Artistic expression is one of the most awesome and powerful rights that God has given to man.  It has recorded the rise and fall of nations.  Be it simple or be it grand, art had quietly rendered the most honest spiritual and secular accounts of life, death, war and peace.  Its greatest advances have come about during the hardest of times. 

Throughout church history, the role of visual arts in worship has often been controversial, with debates being waged on both theological and cultural grounds.  Worship is the passionate expression of God’s people in response to His redemptive work on their behalf.  In worship this truth is not only said or sung, but dramatized, danced and viewed through paintings and sculpture.  Therefore, visual art in worship can act as a vehicle of proclamation and has in fact been used by Jesus Himself.

 For too long we in the religious community have either denied art from entering our context, or we have defined our context as a place where art must illustrate, teach, or be a source of evangelism.  This limited view of how art communicates has served us poorly.

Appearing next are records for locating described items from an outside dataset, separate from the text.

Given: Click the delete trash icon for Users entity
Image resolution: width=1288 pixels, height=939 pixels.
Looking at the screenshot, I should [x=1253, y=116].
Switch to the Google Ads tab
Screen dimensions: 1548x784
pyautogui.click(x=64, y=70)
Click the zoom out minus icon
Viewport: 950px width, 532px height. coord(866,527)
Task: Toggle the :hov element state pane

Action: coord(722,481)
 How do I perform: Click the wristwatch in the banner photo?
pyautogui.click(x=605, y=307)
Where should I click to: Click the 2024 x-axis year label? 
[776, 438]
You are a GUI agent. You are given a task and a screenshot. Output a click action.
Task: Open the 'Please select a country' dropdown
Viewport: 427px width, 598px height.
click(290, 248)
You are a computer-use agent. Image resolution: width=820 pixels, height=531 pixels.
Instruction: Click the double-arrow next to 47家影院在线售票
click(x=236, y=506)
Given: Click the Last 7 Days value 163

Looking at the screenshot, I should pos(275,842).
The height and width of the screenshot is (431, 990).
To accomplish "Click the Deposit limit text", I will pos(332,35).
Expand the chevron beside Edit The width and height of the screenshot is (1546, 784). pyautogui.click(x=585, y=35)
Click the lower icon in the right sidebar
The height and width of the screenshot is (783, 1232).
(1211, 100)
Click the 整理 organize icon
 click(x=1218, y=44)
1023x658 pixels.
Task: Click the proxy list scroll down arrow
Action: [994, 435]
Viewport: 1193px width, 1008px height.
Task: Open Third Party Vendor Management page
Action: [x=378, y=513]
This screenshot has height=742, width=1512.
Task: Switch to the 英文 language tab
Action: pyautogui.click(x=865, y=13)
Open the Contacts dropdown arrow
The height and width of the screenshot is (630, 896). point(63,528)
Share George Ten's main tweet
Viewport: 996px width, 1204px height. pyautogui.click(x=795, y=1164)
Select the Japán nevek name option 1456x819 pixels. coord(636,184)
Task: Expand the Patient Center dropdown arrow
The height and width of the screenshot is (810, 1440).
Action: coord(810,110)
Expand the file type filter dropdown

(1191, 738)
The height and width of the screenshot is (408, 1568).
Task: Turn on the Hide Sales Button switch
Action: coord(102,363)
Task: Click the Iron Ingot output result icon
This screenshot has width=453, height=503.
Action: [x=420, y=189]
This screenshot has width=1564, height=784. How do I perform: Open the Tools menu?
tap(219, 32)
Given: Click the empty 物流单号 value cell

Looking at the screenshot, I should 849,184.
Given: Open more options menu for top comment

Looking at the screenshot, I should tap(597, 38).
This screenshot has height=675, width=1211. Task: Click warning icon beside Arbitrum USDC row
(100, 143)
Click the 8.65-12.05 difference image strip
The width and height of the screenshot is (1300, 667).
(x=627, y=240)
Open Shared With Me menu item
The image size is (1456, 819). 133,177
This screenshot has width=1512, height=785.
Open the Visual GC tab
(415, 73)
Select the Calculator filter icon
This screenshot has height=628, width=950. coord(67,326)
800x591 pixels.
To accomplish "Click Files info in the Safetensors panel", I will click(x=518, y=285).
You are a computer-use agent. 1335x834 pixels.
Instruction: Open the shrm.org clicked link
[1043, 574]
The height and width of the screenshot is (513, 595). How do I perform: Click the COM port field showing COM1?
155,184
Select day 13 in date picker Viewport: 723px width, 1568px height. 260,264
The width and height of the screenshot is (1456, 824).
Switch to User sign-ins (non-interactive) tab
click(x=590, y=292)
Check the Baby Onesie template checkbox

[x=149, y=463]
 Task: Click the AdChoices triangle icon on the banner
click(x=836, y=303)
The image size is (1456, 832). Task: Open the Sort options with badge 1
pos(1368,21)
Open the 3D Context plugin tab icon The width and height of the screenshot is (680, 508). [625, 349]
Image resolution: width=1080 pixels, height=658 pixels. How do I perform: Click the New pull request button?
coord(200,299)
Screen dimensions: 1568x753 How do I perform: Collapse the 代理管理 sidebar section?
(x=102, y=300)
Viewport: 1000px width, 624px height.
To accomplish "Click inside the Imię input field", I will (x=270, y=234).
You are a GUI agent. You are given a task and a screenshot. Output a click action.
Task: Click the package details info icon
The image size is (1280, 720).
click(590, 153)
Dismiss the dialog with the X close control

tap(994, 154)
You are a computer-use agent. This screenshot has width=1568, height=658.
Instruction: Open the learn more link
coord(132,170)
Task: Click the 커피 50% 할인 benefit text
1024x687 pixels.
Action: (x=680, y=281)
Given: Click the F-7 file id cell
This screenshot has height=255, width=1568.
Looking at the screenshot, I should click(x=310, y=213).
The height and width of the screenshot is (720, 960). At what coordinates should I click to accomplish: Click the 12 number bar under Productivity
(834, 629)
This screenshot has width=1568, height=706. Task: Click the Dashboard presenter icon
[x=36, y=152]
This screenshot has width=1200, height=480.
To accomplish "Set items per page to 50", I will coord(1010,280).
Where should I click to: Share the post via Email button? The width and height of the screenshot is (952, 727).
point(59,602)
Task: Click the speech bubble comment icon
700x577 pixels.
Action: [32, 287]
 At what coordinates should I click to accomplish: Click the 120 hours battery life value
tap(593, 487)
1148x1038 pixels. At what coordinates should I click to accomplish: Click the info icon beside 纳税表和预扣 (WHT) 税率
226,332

 People go in droves to see works of art.  I, too, along with them, packed exhibition rooms standing in reverential silence and transfixed before such great images.  Why?  Because precious epiphanies burst forth from these works.  In some measure art always breaks open perceptions for the viewer, enabling nuanced insight about what he or she already knows, or startles one into recognition of what is not yet known.  These insightful moments of jarring intensity, shimmering with transcendent luminosity, are entries into the mysterious edge of life.  The fact is, large segments of the religious community have refused to recognize this revelatory power of art.  Such moments of inbreaking are appreciated when experienced in the museum.  But, such moments of inbreaking when experienced in the context of the church, cause us to fall to our knees.  Not only are we reminded of who we are, but also whose we are.

 Art discloses the Holy on Holy Ground.  Quality art shimmers with luminous disclosures for the believer when ensconced in religious space.